*Set problem*
Count the lines in the records below that contain the string "size". Give only the number.

*Provided records*

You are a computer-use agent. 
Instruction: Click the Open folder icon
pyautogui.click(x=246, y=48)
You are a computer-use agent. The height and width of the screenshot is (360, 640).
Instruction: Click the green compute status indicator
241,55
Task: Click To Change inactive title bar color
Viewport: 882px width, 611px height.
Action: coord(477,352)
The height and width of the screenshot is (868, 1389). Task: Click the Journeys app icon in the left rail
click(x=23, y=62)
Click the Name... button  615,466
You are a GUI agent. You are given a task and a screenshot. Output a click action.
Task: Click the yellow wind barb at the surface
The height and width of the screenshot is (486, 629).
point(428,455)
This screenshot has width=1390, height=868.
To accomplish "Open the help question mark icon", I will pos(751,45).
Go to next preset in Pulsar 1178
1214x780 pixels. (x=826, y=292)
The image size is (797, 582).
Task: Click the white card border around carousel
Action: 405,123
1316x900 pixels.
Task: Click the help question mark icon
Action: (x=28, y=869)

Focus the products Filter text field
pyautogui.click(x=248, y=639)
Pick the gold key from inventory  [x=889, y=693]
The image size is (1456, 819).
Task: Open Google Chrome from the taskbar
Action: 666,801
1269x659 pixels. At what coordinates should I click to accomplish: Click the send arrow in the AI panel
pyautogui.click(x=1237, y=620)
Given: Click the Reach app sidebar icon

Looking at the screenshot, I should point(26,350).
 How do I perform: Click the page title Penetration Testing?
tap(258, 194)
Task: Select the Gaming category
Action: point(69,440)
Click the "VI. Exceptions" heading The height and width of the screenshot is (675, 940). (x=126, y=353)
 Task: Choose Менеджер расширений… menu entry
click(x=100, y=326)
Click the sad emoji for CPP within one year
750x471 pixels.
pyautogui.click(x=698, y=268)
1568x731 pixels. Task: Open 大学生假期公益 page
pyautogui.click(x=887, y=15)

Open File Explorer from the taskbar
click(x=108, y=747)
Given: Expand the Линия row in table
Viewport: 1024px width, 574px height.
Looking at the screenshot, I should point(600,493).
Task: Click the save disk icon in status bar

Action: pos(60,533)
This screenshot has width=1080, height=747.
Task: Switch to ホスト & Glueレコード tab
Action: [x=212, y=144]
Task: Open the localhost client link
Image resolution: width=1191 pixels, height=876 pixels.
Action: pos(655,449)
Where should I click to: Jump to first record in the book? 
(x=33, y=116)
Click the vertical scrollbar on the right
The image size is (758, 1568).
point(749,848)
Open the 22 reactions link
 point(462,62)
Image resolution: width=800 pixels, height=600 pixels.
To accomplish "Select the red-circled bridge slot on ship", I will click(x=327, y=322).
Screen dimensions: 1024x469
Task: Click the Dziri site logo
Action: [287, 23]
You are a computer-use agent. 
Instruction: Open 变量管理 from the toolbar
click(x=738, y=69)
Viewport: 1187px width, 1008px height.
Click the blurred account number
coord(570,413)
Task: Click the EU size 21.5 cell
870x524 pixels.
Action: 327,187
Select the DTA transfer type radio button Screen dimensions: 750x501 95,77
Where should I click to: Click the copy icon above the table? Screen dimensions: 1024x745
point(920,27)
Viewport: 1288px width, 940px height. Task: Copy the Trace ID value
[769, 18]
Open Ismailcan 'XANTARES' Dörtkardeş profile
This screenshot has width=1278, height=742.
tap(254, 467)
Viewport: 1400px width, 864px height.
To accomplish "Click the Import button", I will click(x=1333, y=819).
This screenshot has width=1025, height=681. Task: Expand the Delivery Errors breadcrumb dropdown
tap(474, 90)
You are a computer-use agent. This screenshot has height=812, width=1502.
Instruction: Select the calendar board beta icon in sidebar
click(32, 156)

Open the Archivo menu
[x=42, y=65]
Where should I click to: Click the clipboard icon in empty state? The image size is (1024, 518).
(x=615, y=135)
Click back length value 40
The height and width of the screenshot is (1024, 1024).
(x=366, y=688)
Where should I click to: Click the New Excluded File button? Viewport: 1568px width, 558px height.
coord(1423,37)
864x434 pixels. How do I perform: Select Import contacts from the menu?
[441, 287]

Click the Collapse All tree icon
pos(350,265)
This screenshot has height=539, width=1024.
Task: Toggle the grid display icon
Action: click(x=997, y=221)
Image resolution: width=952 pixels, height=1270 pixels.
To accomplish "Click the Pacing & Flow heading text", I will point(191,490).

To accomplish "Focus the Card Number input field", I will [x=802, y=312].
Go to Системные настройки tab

*Answer to the exercise*
5